Improprement regroupés sous le titre de  Journaux intimes, trois ensembles de notes, Mon cœur mis à nu, Fusées et Hygiène, livrent, de façon disparate, des réflexions philosophiques ou esthétiques, des aspects de la vie intime ou sociale du poète, ou ses aversions, exprimées avec violence.

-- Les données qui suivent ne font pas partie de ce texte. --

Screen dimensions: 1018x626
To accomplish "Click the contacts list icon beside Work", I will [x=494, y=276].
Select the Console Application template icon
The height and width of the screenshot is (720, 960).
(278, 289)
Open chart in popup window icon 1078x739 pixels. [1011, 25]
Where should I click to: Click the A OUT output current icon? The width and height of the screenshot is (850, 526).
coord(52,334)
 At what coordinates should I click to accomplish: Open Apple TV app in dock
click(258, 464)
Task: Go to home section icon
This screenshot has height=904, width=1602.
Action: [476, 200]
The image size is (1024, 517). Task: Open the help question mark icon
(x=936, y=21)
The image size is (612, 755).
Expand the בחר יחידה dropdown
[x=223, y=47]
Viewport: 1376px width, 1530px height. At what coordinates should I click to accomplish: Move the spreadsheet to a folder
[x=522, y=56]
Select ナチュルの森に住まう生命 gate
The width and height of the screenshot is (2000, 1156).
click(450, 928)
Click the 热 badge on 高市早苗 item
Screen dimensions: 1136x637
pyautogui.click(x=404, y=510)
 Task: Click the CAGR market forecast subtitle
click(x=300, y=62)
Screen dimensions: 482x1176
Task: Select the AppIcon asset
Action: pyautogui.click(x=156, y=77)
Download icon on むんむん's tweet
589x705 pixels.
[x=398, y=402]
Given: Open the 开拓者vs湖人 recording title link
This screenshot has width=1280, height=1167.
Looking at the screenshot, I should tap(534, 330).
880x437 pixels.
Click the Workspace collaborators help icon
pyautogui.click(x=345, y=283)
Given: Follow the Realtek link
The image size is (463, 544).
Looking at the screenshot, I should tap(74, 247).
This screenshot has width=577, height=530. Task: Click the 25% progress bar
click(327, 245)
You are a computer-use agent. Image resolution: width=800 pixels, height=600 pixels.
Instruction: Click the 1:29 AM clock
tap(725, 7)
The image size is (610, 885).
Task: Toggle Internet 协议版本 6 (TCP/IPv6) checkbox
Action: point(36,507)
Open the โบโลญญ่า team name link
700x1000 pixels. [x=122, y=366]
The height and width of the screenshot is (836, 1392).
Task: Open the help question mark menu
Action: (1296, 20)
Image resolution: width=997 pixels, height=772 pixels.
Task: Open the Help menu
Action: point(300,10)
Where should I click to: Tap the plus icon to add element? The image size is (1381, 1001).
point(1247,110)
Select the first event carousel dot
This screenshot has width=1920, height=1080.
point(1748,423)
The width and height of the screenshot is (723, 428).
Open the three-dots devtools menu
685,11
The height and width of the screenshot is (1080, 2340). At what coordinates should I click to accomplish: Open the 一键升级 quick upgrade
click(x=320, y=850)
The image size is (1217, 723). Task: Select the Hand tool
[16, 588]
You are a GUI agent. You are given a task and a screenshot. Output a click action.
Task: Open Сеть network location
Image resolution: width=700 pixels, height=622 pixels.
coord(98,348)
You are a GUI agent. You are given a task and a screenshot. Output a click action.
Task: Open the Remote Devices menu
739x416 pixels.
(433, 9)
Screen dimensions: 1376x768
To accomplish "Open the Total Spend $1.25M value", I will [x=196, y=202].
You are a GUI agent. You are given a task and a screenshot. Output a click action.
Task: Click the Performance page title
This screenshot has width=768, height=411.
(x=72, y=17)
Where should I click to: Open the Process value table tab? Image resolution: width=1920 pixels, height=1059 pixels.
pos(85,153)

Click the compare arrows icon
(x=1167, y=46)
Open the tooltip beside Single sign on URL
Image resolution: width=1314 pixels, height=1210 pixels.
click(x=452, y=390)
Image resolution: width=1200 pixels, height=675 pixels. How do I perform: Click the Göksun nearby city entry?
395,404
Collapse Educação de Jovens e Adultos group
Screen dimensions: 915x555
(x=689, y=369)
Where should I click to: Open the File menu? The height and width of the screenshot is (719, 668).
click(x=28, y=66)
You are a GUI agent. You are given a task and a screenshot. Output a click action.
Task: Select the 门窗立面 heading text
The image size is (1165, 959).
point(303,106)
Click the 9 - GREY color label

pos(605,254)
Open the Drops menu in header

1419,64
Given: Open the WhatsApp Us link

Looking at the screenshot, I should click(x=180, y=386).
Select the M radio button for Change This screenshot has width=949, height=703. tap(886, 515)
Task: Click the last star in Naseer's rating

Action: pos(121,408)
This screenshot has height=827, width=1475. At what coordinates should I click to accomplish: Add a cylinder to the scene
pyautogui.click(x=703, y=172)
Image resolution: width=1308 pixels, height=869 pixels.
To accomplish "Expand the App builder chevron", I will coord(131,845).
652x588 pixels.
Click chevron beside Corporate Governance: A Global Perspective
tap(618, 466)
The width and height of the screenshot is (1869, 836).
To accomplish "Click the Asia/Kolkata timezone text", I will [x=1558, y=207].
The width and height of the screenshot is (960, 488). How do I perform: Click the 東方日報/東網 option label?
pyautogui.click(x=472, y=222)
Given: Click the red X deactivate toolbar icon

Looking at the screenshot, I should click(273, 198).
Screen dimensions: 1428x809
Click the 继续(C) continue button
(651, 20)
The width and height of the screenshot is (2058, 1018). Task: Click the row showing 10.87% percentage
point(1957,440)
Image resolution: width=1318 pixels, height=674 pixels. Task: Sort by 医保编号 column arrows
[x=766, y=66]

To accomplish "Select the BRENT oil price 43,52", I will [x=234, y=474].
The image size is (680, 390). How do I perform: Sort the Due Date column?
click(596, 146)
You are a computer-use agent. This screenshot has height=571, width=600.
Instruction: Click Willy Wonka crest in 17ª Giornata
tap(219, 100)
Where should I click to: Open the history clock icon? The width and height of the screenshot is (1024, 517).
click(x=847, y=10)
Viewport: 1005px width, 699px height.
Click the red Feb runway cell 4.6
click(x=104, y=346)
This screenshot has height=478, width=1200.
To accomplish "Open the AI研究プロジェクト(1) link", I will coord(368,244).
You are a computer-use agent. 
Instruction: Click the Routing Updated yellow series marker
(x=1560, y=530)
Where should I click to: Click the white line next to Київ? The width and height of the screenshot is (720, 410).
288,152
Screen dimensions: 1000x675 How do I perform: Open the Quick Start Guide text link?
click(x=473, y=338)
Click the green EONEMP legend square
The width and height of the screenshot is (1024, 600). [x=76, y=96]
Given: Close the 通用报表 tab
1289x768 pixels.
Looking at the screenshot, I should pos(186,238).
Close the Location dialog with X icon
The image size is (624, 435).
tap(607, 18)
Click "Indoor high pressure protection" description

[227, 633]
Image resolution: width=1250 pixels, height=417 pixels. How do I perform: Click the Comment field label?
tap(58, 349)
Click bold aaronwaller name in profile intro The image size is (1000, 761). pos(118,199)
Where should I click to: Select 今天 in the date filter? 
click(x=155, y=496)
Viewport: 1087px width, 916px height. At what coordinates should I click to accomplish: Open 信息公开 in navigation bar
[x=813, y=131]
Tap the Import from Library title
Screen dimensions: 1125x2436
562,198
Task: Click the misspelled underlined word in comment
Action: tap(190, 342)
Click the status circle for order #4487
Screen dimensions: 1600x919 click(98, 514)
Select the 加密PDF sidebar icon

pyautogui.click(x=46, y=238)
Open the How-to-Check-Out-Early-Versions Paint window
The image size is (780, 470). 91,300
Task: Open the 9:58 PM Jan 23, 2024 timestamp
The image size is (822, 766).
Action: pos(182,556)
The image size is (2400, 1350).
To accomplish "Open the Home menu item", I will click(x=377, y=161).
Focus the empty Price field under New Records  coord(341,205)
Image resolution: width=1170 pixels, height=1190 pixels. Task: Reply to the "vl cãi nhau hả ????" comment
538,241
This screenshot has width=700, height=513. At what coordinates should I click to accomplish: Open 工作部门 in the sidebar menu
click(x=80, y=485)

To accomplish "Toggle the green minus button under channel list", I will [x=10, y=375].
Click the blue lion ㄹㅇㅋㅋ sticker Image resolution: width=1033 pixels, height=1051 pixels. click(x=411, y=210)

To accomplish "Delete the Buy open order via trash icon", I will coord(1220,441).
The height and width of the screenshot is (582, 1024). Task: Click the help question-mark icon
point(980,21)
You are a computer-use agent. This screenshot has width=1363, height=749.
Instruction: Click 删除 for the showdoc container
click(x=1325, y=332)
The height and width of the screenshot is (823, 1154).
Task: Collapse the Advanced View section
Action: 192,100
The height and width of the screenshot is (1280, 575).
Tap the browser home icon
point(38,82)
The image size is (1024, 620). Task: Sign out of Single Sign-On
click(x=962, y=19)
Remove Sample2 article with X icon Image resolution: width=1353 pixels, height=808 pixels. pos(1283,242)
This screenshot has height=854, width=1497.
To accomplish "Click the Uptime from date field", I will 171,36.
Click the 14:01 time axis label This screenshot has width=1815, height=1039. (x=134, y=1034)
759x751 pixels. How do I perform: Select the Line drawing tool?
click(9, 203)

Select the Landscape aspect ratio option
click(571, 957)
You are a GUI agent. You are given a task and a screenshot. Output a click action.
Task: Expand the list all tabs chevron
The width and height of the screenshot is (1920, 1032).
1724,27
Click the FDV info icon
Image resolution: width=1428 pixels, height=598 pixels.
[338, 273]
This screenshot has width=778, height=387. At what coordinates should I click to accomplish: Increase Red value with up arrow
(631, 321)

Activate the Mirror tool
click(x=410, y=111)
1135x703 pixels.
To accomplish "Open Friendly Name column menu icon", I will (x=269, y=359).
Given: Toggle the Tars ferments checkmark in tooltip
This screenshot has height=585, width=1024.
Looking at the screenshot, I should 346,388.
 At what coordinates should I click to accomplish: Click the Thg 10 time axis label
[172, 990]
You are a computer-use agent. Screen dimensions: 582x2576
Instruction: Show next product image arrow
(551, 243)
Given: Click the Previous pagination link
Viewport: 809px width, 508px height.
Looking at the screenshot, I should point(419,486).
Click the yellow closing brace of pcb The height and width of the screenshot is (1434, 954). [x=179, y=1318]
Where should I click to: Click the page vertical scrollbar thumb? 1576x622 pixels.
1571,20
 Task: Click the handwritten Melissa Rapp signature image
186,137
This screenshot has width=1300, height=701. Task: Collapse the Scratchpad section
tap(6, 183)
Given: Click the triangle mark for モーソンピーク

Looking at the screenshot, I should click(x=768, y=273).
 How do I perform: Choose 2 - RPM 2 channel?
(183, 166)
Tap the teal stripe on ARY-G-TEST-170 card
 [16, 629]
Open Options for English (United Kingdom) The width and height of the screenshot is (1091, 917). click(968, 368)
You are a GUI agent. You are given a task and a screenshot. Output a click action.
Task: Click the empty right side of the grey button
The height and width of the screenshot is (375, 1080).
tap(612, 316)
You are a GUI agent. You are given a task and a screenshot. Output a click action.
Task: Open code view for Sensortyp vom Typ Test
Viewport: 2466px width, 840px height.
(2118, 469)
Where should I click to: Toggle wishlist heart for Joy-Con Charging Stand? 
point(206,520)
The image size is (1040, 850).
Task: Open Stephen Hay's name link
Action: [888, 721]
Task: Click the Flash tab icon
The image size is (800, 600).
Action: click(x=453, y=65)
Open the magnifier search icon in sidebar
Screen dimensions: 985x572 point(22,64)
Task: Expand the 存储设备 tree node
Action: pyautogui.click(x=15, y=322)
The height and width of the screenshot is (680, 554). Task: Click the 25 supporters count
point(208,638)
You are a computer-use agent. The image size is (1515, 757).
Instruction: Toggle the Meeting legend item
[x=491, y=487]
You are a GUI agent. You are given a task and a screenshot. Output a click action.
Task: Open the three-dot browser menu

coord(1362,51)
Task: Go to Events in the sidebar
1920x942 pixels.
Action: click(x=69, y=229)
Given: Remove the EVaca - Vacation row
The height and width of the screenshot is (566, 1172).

Mon cœur mis à nu devait être un « grand livre » de confessions dans lequel Baudelaire aurait exprimé toutes ses colères ; « je veux faire sentir sans cesse que je me sens comme étranger au monde et à ses cultes », écrit le poète à sa mère en 1861. D’une extrême violence sont aussi les notes que Baudelaire, avant de sombrer dans le silence, avait prises en vue d’un pamphlet contre la Belgique, fragments qui reflètent ses déceptions, peu après son arrivée à Bruxelles, ses échecs, et qui sont, plus généralement, la satire d’un matérialisme que le poète abhorrait. Pauvre Belgique ! et les Journaux intimes ont été publiés après la mort de Baudelaire.

La Correspondance, si intense et poignante, est un instrument irremplaçable pour comprendre la vie douloureuse du poète et sa nécessaire opposition aux valeurs de la bourgeoisie sous Louis-Philippe et le Second Empire. Les lettres à Mme Aupick, sa mère, sont souvent de profondes, douloureuses confessions ; Baudelaire expose ses souffrances physiques, ses fuites de logis en logis pour échapper à ses créanciers, ses souffrances morales, comme la terreur de mourir sans achever son œuvre ou la tentation récurrente du suicide. L’ensemble de la correspondance, lettres au notaire Ancelle, à ses amis comme Charles Asselineau ou l’éditeur Poulet-Malassis, à des écrivains, des directeurs de journaux, des créanciers, offrent une plongée dans les tracasseries, les luttes incessantes qui constituaient la vie quotidienne du poète.